Join SDOT staff next Wednesday evening to learn more about changes to the 23rd Avenue corridor, including the planned route for the Central Area Neighborhood Greenway. The public open house begins at 5:00 p.m. at Thurgood Marshall Elementary School.

Open House
Wednesday, February 26, 20142014_0226_23rdOH_location
5:00 – 7:30 p.m.
Thurgood Marshall Elementary School
2401 S Irving Street

Accessible by Metro Routes 4, 8 and 48

The purpose of the projects in the Central Area is to balance safety, mobility and reliability needs for a variety of users in the area, as well as enhance the local community and natural environment.
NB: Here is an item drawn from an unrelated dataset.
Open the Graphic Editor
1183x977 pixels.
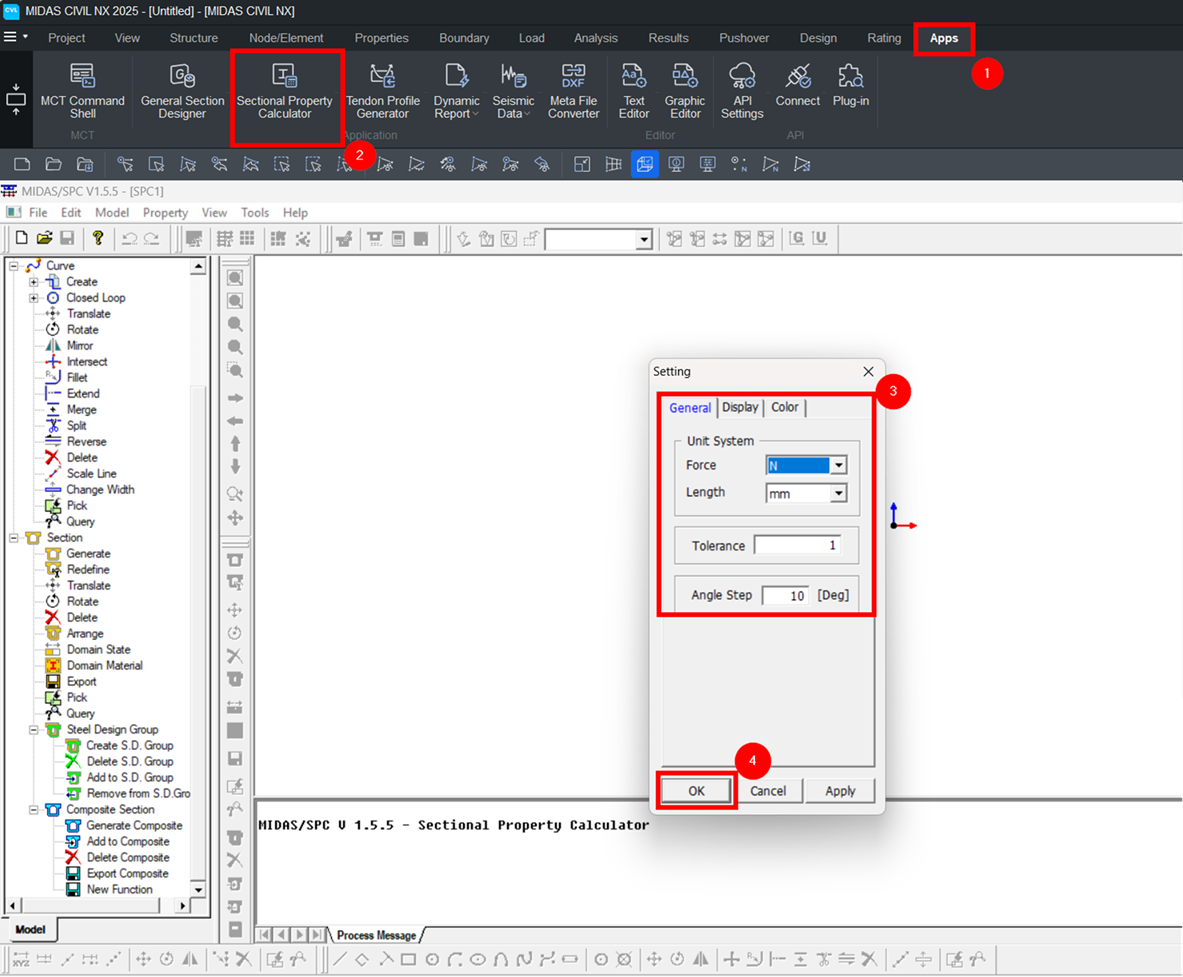point(685,91)
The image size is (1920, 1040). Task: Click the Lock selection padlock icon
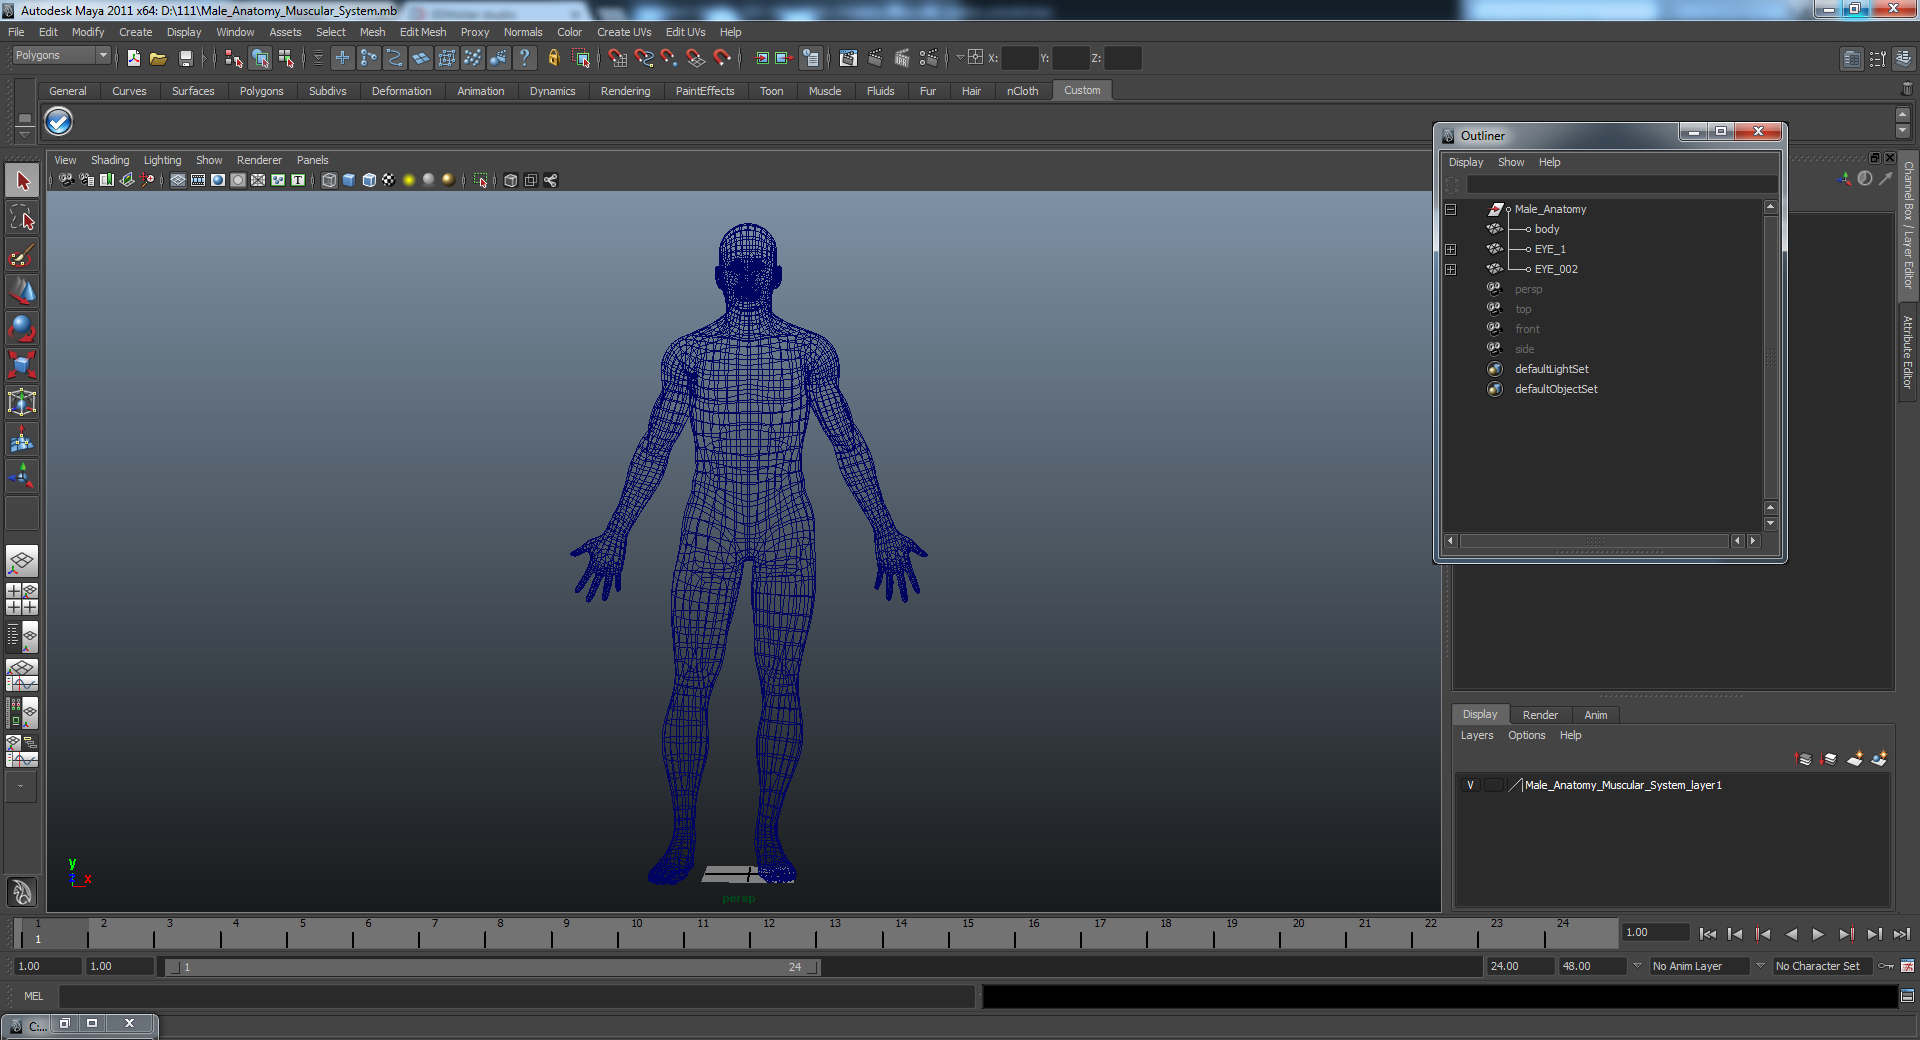click(553, 59)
Improvements in each phase include:

  • New pavement
  • Sidewalk improvements
  • Lighting improvements
  • Increased transit reliability
  • Traffic signal improvements
  • Public art
  • Adjacent neighborhood greenway

The corridor changes address the current state of the roadway – hundreds of patches where potholes existed, narrow lanes, a lack of turn pockets at key intersections and narrow and uneven sidewalks – as well as balance the needs of users in the area. SDOT will redesign 23rd Avenue between E John Street and Rainier Avenue S (Phases 1 and 2) from the current four lanes (two lanes in each direction) to three lanes (one lane in each direction and a center turn lane). Between E Roanoke Street and E John Street (Phase 3), the road will remain four lanes. SDOT will also implement a nearby neighborhood greenway, called the Central Area Neighborhood Greenway. This greenway will provide a safer, calmer street for people to walk and ride bicycles.

23rd_PhaseMapPhase 1 roadway construction is expected to begin in late 2014, with greenway implementation prior to roadway construction.

For roads like 23rd Avenue with fewer than 25,000 vehicles per day, redesigning a street from four lanes to three can have many benefits, including:

  • Reducing collisions
  • Reducing speeding
  • Allowing vehicles to turn without blocking traffic
  • Managing drivers cutting in and out of travel lanes
  • Creating space for wider sidewalks
  • Making streets easier to cross
  • Easing travel for large vehicles (e.g. buses)

Learn more about a similar project on Nickerson Street. As a result of the project, the road became safer and kept people and goods moving.

For more information about the 23rd Avenue Corridor Improvement Project, please visit the city’s Web page at http://www.seattle.gov/transportation/23rd_ave.htm and www.seattle.gov/transportation/centralgreenway.htm for information about the Central Area Neighborhood Greenway, or attend the February 26 open house.

Translated project information will be available in Spanish, Vietnamese, Chinese, Korean, Oromo, Tigrinya, and Amharic.